**Exercise directions:** Your task is to repeat exactly the lines below between the line holding "1940年度 (650, 1008)" and the line holding "Non classé (605, 808)", inclusive, and only those.
[Opening Given records section]
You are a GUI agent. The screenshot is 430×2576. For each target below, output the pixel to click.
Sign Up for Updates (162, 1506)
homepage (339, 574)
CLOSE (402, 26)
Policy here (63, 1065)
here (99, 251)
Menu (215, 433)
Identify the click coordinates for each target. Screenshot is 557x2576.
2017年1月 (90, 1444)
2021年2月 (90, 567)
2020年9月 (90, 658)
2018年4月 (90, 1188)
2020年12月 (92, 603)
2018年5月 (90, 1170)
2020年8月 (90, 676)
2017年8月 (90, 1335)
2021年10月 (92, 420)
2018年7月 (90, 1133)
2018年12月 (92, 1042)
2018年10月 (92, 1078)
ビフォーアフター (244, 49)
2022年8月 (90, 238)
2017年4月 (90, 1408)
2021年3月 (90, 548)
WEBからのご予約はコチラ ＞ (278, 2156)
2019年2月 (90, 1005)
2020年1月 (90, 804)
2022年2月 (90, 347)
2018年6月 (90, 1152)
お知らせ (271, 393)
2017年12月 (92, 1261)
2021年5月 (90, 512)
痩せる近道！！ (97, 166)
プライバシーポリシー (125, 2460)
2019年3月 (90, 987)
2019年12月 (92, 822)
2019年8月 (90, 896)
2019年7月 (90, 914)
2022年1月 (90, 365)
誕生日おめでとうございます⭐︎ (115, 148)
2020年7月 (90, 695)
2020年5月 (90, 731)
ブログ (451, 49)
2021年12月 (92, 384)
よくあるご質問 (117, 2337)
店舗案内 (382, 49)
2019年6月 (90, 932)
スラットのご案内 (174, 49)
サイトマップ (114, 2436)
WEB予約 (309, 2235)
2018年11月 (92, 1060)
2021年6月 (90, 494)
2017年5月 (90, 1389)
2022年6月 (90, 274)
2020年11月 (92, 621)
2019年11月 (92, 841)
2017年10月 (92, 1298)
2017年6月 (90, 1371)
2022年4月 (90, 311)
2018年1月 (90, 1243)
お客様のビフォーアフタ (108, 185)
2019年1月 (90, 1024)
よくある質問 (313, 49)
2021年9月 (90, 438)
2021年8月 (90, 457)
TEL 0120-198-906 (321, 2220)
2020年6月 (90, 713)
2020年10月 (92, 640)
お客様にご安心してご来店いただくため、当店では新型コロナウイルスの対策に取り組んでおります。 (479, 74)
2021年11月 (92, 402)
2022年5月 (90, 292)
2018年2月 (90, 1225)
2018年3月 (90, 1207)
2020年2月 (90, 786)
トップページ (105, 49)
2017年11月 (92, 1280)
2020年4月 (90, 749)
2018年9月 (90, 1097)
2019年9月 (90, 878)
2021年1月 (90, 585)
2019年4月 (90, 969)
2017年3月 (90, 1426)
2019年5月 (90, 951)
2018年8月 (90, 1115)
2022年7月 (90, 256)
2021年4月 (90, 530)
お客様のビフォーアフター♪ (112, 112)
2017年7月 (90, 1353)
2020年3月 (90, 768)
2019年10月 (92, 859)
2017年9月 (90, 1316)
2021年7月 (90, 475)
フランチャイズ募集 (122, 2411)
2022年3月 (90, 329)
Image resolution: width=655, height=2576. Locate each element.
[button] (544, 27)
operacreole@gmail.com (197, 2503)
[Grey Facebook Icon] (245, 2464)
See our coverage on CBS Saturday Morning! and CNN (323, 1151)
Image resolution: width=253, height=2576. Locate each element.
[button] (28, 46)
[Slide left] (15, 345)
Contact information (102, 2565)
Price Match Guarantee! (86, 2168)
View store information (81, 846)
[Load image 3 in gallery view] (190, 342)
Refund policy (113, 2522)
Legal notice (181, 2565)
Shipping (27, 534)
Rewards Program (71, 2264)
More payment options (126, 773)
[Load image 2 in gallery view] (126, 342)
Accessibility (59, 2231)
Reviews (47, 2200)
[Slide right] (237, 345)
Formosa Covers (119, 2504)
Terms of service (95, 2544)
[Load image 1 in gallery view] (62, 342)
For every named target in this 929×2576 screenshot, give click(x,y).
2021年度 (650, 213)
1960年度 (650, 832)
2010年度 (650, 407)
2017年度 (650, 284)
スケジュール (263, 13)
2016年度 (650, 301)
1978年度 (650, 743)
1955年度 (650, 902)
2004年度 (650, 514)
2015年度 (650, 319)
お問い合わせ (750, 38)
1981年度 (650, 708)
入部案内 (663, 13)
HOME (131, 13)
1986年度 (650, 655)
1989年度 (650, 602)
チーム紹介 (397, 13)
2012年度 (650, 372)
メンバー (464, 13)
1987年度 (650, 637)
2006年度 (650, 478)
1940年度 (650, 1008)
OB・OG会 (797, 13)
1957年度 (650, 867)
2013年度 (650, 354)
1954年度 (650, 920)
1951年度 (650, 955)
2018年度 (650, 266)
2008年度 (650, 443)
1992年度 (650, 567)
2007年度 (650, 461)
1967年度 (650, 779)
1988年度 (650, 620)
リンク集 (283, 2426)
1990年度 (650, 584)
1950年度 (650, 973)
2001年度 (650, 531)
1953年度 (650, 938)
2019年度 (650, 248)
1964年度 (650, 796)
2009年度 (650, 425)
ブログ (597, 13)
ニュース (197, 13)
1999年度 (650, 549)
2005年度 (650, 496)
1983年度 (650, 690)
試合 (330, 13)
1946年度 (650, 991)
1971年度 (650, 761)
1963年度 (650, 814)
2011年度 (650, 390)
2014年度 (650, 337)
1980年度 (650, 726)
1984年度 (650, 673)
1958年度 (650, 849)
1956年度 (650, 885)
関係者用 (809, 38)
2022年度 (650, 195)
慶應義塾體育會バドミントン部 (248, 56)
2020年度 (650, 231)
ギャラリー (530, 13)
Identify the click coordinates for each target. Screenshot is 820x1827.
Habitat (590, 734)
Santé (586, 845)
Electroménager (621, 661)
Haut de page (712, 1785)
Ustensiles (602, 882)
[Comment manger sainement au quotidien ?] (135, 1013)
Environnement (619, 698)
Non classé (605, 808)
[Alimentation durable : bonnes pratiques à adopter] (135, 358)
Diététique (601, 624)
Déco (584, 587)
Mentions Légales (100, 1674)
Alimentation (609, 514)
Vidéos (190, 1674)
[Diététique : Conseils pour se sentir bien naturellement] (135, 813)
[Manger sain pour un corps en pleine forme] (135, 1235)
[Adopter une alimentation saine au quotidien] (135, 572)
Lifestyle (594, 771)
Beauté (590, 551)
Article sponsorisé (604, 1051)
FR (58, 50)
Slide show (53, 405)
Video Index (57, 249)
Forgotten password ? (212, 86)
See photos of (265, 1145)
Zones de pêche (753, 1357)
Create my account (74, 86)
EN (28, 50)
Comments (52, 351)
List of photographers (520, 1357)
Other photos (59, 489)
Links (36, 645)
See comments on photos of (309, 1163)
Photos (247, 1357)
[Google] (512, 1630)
[Closing Given records section]
**Result of the task:**
1940年度 (650, 1008)
OB・OG会 (797, 13)
1957年度 (650, 867)
2013年度 (650, 354)
1954年度 (650, 920)
1951年度 (650, 955)
2018年度 (650, 266)
2008年度 (650, 443)
1992年度 (650, 567)
2007年度 (650, 461)
1967年度 (650, 779)
1988年度 (650, 620)
リンク集 (283, 2426)
1990年度 (650, 584)
1950年度 (650, 973)
2001年度 (650, 531)
1953年度 (650, 938)
2019年度 (650, 248)
1964年度 (650, 796)
2009年度 (650, 425)
ブログ (597, 13)
ニュース (197, 13)
1999年度 (650, 549)
2005年度 (650, 496)
1983年度 (650, 690)
試合 (330, 13)
1946年度 (650, 991)
1971年度 (650, 761)
1963年度 (650, 814)
2011年度 (650, 390)
2014年度 (650, 337)
1980年度 (650, 726)
1984年度 (650, 673)
1958年度 (650, 849)
1956年度 (650, 885)
関係者用 (809, 38)
2022年度 (650, 195)
慶應義塾體育會バドミントン部 (248, 56)
2020年度 (650, 231)
ギャラリー (530, 13)
Identify the click coordinates for each target. Screenshot is 820x1827.
Habitat (590, 734)
Santé (586, 845)
Electroménager (621, 661)
Haut de page (712, 1785)
Ustensiles (602, 882)
[Comment manger sainement au quotidien ?] (135, 1013)
Environnement (619, 698)
Non classé (605, 808)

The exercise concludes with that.